_Task 1_. Output the Mother's Day post from "Mother’s Day." to "you melt inside." word for word.
_Task 2_. Summarize the Mother's Day post in two sentences.

_Given passage_.
First comes love.

Mother’s Day.

They don’t deserve an annual celebratory holiday. They deserve one per week.

Oprah has always said she thinks the job of a Mother is the hardest, hands down, in all careers across the board. I couldn’t agree more. It doesn’t provide a paycheck. It often receives little gratitude. The workday never ends.

But I imagine the intangible benefits far outweigh the sacrifices such as sleep, headaches, and financial burdens.

I imagine creating a human being together with someone you love & having it grow inside you must be the most amazing, surreal experience. I imagine observing your very own Mini-Me take their first breath, first step, and crack their first smile must literally take your own breath away. I imagine hearing their first words, their first giggle, and feeling their first reciprocated embrace must make you melt inside.

 At the cusp of turning 31, I can finally imagine being a Mother.

 Today I swallowed a pretty pivotal moment in passing — one of those that you don’t expect which makes it all the more memorable. You’re just going about your day, doing something as mundane as sitting at a stoplight behind the wheel one block away from home, when you look to your left and suddenly feel like you’re peeking through a peep hole of someone else’s life. Something so extraordinarily special that you can’t help but smile.

 Just a few buildings down from my apartment building is an ice cream shop. Now that the weather is warmer, the activity generated through their doors has recently skyrocketed. The sunlight shined on a woman who calmly sat on a park bench facing the city street while clutching a baby on her lap and a toddler immediately to her right. She was spoon-feeding the munchkin ice cream out of a cup while the other was self-sufficient licking his own scoops of frozen sugar. I gazed in fascination at her ability to keep the two safe & happy. There are precious moments happening all around me on a regular basis but for some reason this one pulled on my heart strings.

_Available data_.
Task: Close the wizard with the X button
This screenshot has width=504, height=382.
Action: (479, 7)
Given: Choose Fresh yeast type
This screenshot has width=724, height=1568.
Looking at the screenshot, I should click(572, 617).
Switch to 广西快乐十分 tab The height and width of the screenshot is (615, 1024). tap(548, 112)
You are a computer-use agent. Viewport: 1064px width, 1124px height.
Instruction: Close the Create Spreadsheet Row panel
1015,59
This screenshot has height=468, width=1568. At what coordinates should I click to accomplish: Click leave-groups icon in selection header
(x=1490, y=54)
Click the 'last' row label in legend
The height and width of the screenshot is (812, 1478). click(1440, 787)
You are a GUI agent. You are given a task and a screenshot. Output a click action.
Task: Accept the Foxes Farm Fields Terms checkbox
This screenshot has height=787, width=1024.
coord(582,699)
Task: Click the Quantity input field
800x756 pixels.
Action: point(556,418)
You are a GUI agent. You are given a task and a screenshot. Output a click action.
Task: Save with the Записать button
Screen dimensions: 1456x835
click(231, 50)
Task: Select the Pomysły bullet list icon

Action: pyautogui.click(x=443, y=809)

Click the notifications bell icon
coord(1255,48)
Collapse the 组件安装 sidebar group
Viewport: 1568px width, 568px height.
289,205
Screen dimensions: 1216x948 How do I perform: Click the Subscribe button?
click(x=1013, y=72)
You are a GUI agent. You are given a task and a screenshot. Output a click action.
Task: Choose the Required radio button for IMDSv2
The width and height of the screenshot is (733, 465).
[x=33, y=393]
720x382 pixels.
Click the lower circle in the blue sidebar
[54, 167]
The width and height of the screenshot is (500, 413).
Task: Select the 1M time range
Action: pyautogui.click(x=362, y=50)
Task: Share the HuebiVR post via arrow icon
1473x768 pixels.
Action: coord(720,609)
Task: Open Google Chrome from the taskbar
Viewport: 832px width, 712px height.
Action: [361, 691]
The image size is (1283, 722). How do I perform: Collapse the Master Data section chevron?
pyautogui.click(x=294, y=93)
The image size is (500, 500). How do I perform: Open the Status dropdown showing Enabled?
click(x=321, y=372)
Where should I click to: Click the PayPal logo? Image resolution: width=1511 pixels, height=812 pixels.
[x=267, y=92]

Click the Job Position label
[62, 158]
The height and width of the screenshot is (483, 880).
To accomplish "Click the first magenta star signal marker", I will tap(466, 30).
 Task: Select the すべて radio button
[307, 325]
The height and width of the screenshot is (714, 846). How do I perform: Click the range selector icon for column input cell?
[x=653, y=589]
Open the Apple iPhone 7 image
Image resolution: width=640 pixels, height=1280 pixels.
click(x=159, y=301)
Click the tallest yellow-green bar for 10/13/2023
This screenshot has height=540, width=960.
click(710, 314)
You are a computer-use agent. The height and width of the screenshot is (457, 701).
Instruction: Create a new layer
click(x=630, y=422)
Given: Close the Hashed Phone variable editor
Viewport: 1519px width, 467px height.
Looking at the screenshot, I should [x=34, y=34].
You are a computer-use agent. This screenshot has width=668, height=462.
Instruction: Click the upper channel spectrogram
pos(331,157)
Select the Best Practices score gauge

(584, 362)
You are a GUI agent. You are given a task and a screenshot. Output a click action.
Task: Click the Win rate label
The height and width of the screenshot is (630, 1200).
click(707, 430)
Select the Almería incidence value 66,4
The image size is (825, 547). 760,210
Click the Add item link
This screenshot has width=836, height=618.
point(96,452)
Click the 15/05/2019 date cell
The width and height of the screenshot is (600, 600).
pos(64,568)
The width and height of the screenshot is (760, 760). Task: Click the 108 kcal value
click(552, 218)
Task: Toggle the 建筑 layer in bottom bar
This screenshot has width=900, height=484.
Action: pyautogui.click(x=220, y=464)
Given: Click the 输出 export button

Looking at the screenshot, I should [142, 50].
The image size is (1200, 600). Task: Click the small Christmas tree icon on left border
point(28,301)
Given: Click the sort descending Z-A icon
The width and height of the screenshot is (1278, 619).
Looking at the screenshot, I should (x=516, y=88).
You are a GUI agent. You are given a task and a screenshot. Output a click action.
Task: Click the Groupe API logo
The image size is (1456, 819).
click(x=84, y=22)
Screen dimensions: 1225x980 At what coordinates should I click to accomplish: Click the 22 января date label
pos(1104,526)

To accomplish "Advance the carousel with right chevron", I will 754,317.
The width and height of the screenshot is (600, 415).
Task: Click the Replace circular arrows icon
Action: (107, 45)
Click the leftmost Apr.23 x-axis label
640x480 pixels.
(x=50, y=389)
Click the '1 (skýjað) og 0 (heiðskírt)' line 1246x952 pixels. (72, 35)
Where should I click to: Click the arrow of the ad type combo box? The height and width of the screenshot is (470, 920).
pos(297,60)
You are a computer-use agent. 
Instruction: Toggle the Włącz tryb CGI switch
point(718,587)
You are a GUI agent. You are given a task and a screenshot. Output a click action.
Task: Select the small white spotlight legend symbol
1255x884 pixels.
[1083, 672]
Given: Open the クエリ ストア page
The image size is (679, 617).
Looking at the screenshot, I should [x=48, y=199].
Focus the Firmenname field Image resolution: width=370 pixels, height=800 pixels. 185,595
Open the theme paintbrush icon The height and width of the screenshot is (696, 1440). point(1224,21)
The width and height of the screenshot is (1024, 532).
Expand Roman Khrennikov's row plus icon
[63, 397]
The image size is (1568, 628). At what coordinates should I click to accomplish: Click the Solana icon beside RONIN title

_Exercise result 1_.
Mother’s Day.

They don’t deserve an annual celebratory holiday. They deserve one per week.

Oprah has always said she thinks the job of a Mother is the hardest, hands down, in all careers across the board. I couldn’t agree more. It doesn’t provide a paycheck. It often receives little gratitude. The workday never ends.

But I imagine the intangible benefits far outweigh the sacrifices such as sleep, headaches, and financial burdens.

I imagine creating a human being together with someone you love & having it grow inside you must be the most amazing, surreal experience. I imagine observing your very own Mini-Me take their first breath, first step, and crack their first smile must literally take your own breath away. I imagine hearing their first words, their first giggle, and feeling their first reciprocated embrace must make you melt inside.

_Exercise result 2_. The writer says mothers deserve a celebration every week and agrees with Oprah that motherhood is the hardest job because it is unpaid, gets little gratitude, and never ends, though the writer imagines its rewards far outweigh the sacrifices. At nearly 31, the writer can finally imagine being a mother and was moved after seeing a woman on a bench near an ice cream shop spoon-feeding a baby ice cream while a toddler ate his own scoops.